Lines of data
[START]

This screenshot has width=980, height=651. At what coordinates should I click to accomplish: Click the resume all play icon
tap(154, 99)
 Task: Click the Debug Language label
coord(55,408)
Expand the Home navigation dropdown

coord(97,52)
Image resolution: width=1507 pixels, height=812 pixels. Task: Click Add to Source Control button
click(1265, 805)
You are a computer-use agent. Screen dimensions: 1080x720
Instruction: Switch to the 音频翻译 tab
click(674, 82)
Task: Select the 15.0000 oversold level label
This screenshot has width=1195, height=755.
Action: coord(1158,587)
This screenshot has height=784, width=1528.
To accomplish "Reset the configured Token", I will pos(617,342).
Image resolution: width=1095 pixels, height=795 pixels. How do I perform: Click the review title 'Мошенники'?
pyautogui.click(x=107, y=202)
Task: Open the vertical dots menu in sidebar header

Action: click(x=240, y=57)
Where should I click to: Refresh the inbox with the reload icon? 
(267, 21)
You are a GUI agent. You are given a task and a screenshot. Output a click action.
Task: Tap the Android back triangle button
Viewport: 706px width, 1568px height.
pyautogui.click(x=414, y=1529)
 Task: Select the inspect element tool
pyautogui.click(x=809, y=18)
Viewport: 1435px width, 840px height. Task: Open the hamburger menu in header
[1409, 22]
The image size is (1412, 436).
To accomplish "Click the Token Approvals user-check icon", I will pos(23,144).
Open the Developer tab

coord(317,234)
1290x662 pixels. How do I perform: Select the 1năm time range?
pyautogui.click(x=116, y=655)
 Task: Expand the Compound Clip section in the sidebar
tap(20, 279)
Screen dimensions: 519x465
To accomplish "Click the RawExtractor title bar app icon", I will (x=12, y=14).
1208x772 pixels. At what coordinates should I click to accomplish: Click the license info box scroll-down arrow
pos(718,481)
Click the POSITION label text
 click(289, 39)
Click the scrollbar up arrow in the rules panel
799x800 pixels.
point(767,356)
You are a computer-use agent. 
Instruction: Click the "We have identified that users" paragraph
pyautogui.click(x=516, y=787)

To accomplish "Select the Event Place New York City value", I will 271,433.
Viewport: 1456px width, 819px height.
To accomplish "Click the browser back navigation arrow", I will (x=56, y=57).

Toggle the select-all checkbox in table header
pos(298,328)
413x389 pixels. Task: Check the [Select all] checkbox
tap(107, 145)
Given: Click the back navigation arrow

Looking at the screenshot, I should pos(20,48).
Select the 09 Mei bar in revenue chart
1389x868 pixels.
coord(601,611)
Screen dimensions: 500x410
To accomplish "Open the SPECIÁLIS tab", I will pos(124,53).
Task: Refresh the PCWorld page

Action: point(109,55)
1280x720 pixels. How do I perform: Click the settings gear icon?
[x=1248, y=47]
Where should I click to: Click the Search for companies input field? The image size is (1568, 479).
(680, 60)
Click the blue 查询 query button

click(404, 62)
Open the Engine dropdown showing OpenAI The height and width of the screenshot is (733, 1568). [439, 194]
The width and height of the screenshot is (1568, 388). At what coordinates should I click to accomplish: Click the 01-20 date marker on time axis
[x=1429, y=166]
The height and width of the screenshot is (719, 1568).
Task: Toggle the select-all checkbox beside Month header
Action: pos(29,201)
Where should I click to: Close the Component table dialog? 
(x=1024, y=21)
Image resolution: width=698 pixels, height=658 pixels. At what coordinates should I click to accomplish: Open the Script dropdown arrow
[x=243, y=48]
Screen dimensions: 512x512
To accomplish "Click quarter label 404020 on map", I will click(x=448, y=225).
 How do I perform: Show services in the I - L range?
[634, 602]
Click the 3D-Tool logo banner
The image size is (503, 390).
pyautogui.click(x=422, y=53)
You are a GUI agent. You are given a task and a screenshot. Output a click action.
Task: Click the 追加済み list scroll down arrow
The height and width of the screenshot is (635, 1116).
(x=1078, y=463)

[END]

Extract every line of the data above that contains the string "screenshot". Treat the match as case-sensitive.

This screenshot has width=980, height=651. At what coordinates should I click to accomplish: Click the resume all play icon
This screenshot has width=1195, height=755.
This screenshot has height=784, width=1528.
You are a GUI agent. You are given a task and a screenshot. Output a click action.
Looking at the screenshot, I should pos(20,48).
Open the Engine dropdown showing OpenAI The height and width of the screenshot is (733, 1568). [439, 194]
The width and height of the screenshot is (1568, 388). At what coordinates should I click to accomplish: Click the 01-20 date marker on time axis
The height and width of the screenshot is (719, 1568).
You are a GUI agent. You are given a task and a screenshot. Output a click action.
The height and width of the screenshot is (635, 1116).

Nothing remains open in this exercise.